(Excerpt provided)
((
When Eich donated to Proposition 8, his state was split on the issue; the measure passed by a 4.5 percent margin. If, less than a decade later, the losers of that fight are unemployable, the next group on the losing side of a historical shift has every reason to fight dirtier, while time is still on their side….

But neither side benefits from policing orthodoxy as tightly as these boycotts would do. World Vision made its policy shift in the service of this kind of neutrality; since some of the churches it worked with and the states it operated in recognize gay marriage, World Vision would respect, but not praise, their policies. That turned out to be unacceptable to its donors, who saw anything less than exclusion as tacit endorsement.

A healthy body politic requires that there be room to be wrong and still belong to normal society and commerce. A society that won’t live together can’t learn from each other.

11 comments:

Kevin K said...

Well said.

Brother David said...

The employees of Mozilla are asking their new boss to step down.

JCF said...

I can't stop using Mozilla's Firefox: w/ more and more websites on my old soon-to-put-out-on-the-iceflow XP computer, it's the only browser that will work.

That said, I, queer person, wouldn't want to work for Eich unless there was THOROUGH REPENTANCE. Which I haven't heard from him yet.

[Seriously, when I saw the title of this post, I thought it was going to be about the African (Anglican) bishop who was denied a post at Dartmouth last year, even though he WAS (currently) LGBT-affirming. I thought that was a more egregious case than this Eich guy.]

IT said...

Really, JCF? He has a personal opinion that has nothing to do with his or your job, and you wouldn't work for him? You would arrogate onto yourself the right to demand that he "repent" of a that?

So, you wouldn't have a problem that a person might not want to work for you because of your gender identity. Or your politics.
))
(Your goal)
Please answer these questions using the excerpt:
(a) By what margin did Proposition 8 pass?
(b) Who saw anything less than exclusion as tacit endorsement?
(c) What does Brother David say Mozilla's employees are asking their new boss to do?
The lines below the excerpt come from a separate source.

Extracted data entries:
((
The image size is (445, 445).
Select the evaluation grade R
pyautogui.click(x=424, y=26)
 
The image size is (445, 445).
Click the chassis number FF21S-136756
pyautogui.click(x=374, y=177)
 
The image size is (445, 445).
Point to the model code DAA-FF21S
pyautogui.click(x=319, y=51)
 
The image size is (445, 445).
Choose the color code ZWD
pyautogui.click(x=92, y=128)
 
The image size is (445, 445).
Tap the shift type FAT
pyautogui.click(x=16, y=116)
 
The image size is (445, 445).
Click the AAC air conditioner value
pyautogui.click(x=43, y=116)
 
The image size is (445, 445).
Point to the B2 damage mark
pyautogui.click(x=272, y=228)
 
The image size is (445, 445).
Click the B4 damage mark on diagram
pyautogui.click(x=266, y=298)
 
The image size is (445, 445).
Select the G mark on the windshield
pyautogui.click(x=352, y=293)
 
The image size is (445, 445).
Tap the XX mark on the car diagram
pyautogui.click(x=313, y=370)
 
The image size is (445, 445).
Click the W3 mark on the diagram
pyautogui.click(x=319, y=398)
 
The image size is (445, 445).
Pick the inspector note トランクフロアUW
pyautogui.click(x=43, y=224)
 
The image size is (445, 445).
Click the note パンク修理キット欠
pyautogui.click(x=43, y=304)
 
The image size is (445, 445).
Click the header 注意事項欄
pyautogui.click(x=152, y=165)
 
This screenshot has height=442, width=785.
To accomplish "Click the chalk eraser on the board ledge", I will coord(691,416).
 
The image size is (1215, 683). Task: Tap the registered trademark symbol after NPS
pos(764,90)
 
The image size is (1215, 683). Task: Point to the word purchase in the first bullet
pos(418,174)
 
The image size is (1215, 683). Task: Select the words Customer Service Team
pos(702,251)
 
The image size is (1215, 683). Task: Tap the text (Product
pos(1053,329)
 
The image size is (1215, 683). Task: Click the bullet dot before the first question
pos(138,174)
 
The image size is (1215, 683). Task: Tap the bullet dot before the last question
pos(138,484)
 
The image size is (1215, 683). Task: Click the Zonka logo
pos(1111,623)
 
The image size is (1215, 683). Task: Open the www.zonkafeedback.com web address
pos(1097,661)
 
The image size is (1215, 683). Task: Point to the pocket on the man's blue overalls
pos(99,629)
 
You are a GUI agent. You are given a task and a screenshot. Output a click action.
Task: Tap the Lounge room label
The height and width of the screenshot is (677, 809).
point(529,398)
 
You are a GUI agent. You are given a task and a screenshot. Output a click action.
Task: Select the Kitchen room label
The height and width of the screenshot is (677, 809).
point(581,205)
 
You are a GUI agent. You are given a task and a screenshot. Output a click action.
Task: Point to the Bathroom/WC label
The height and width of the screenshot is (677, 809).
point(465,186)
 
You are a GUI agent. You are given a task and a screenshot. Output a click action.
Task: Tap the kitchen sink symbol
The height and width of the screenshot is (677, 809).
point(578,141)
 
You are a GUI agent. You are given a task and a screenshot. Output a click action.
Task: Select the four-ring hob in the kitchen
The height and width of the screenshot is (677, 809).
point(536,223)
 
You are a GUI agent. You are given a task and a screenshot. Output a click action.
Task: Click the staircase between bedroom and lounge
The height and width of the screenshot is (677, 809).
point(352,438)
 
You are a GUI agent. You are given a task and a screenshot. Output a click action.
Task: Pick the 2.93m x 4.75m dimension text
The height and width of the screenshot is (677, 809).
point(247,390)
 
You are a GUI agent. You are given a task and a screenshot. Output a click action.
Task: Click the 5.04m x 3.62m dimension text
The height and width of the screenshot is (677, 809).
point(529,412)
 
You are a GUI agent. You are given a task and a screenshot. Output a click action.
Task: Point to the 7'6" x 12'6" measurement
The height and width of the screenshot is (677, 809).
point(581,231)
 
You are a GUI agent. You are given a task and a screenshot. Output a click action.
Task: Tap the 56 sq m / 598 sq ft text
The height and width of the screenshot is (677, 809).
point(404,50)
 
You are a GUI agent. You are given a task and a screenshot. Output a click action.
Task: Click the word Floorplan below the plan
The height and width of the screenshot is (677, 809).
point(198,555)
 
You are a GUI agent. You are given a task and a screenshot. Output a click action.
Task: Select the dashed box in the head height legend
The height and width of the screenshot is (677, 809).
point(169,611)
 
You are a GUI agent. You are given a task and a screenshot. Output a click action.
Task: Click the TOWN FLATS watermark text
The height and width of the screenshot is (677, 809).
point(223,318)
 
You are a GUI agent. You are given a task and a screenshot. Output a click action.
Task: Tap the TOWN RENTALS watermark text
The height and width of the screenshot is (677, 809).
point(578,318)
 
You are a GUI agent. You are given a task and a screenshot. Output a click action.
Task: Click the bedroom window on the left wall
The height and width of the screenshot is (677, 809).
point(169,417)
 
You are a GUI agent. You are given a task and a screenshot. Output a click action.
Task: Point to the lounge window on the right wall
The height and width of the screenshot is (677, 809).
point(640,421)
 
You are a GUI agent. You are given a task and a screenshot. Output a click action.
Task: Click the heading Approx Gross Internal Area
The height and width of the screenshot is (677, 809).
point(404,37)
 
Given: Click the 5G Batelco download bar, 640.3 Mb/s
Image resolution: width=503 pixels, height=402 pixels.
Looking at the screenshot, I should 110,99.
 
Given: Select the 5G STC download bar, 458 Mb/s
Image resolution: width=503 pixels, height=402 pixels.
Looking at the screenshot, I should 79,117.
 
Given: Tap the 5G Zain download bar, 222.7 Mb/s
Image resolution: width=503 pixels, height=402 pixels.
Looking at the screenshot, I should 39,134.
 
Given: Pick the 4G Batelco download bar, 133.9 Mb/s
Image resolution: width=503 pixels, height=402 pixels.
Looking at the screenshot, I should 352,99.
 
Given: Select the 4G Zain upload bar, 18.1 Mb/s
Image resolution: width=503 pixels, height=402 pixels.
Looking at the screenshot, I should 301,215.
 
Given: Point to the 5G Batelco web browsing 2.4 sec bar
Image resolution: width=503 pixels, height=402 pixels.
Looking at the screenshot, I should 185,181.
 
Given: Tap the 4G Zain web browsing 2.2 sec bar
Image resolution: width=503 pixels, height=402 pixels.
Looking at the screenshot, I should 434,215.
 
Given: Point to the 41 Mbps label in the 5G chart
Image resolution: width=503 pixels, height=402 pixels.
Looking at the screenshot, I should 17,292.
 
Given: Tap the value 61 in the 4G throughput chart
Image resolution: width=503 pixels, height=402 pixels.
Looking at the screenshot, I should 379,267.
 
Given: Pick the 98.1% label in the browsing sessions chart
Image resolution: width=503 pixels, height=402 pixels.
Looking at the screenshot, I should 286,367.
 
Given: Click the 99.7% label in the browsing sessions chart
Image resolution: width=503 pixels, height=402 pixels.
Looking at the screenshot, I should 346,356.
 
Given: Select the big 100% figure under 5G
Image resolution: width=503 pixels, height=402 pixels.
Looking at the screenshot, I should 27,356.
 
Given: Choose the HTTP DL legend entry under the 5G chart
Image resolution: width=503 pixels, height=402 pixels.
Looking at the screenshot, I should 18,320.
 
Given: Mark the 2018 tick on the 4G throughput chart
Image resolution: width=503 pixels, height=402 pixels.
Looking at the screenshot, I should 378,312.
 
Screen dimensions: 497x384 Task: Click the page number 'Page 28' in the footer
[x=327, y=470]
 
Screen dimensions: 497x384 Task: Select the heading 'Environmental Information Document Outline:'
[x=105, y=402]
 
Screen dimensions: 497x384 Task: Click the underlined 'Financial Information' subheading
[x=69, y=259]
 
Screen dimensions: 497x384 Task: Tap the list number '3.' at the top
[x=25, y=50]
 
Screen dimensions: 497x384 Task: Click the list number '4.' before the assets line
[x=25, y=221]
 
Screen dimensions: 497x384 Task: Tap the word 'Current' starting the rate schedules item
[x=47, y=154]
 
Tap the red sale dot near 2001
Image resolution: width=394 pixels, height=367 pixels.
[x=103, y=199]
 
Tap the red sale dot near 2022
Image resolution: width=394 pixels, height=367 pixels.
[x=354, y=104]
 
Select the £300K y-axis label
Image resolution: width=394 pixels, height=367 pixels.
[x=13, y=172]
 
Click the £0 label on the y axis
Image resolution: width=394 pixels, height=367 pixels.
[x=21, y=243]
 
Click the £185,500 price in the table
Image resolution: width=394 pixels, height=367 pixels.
))
(Solution)
(a) By a 4.5 percent margin.
(b) World Vision's donors.
(c) To step down.